Department of Internal Medicine, Loyola University Medical Center, 2160 S, 1st Avenue, Maywood, IL, 60153, USA.
Department of Public Health Sciences, Loyola University Medical Center, Maywood, IL, USA.
Dig Dis Sci. 2020 Jun;65(6):1669-1678. doi: 10.1007/s10620-019-05890-2. Epub 2019 Oct 23.
Racial/ethnic disparities in prognosis have been reported in patients with hepatocellular carcinoma (HCC); however, few studies have evaluated racial/ethnic disparities in the context of insurance status.
Characterize racial/ethnic and insurance status in early tumor detection, receipt of curative therapy and overall survival in a multicenter diverse cohort of HCC patients from the USA.
We included patients with HCC diagnosed between June 2012 and May 2013 at four centers in the USA. Generalized linear mixed effects models were used to compare early tumor detection (defined using Milan Criteria) and curative treatment receipt (liver transplantation, surgical resection, or local ablation) as a function of patient race/ethnicity and insurance status. A multivariable frailty survival model was used to compare risk of death between patient groups.

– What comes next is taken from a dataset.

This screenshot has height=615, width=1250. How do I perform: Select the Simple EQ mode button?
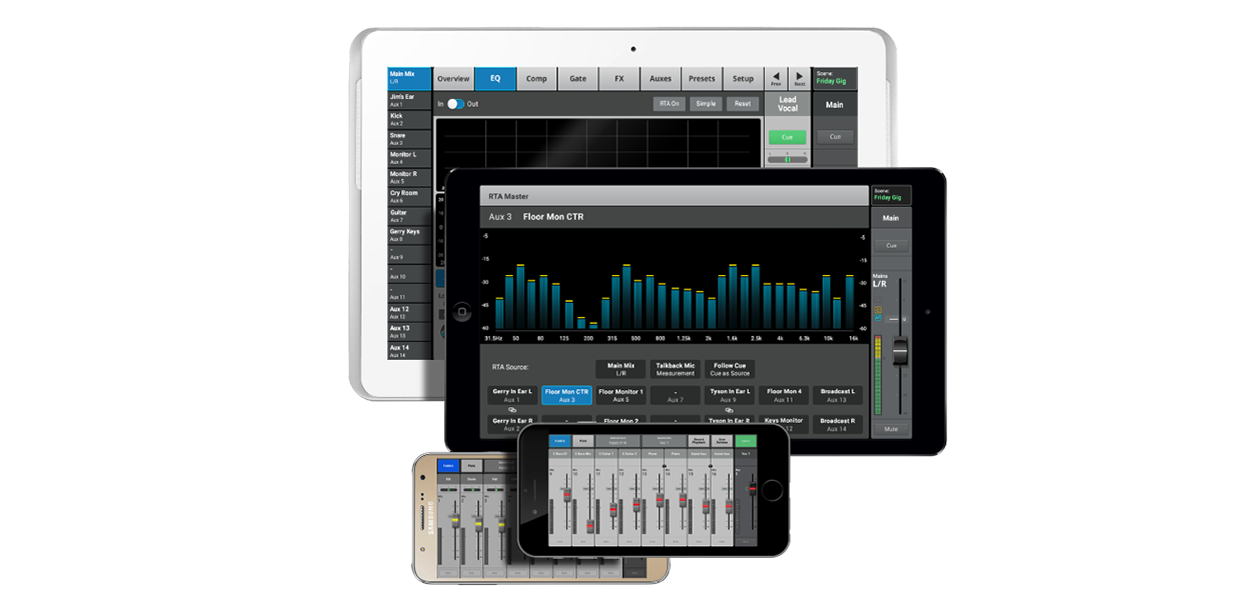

Of 379 HCC patients (52.8% non-Hispanic White, 19.5% Hispanic White, 19.8% Black), 46.4% and 48.0% were found at an early stage and underwent curative therapy, respectively, and median overall survival of the cohort was 25.7 months. Early detection of HCC was associated with gastroenterology subspecialty care and receipt of HCC surveillance but not race/ethnicity or insurance status in adjusted models. However, commercial insurance was significantly associated with higher odds of curative treatment receipt, which in turn was the strongest correlate for overall survival. After adjusting for health system and insurance status, race/ethnicity was not associated with curative treatment receipt or overall survival.
Insurance status and access to gastroenterology subspecialty care may be important drivers of racial/ethnic disparities in prognosis among HCC patients.
肝细胞癌(HCC)患者的预后存在种族/民族差异;然而,很少有研究在保险状况的背景下评估种族/民族差异。
描述美国多中心多样化 HCC 患者人群中种族/民族和保险状况与早期肿瘤检测、接受根治性治疗和总体生存的关系。
我们纳入了在美国四个中心于 2012 年 6 月至 2013 年 5 月间诊断为 HCC 的患者。采用广义线性混合效应模型比较了患者种族/民族和保险状况与早期肿瘤检测(根据米兰标准定义)和根治性治疗(肝移植、手术切除或局部消融)之间的关系。采用多变量脆弱性生存模型比较了不同患者组的死亡风险。
在 379 名 HCC 患者中(52.8%非西班牙裔白人、19.5%西班牙裔白人、19.8%黑人),分别有 46.4%和 48.0%在早期阶段发现并接受了根治性治疗,队列的中位总生存期为 25.7 个月。在调整后的模型中,HCC 的早期检测与胃肠病学亚专科治疗和 HCC 监测的实施有关,但与种族/民族或保险状况无关。然而,商业保险与接受根治性治疗的可能性显著相关,而根治性治疗又是总体生存的最强相关因素。在调整了卫生系统和保险状况后,种族/民族与接受根治性治疗或总体生存无关。
保险状况和获得胃肠病学亚专科治疗可能是 HCC 患者预后种族/民族差异的重要驱动因素。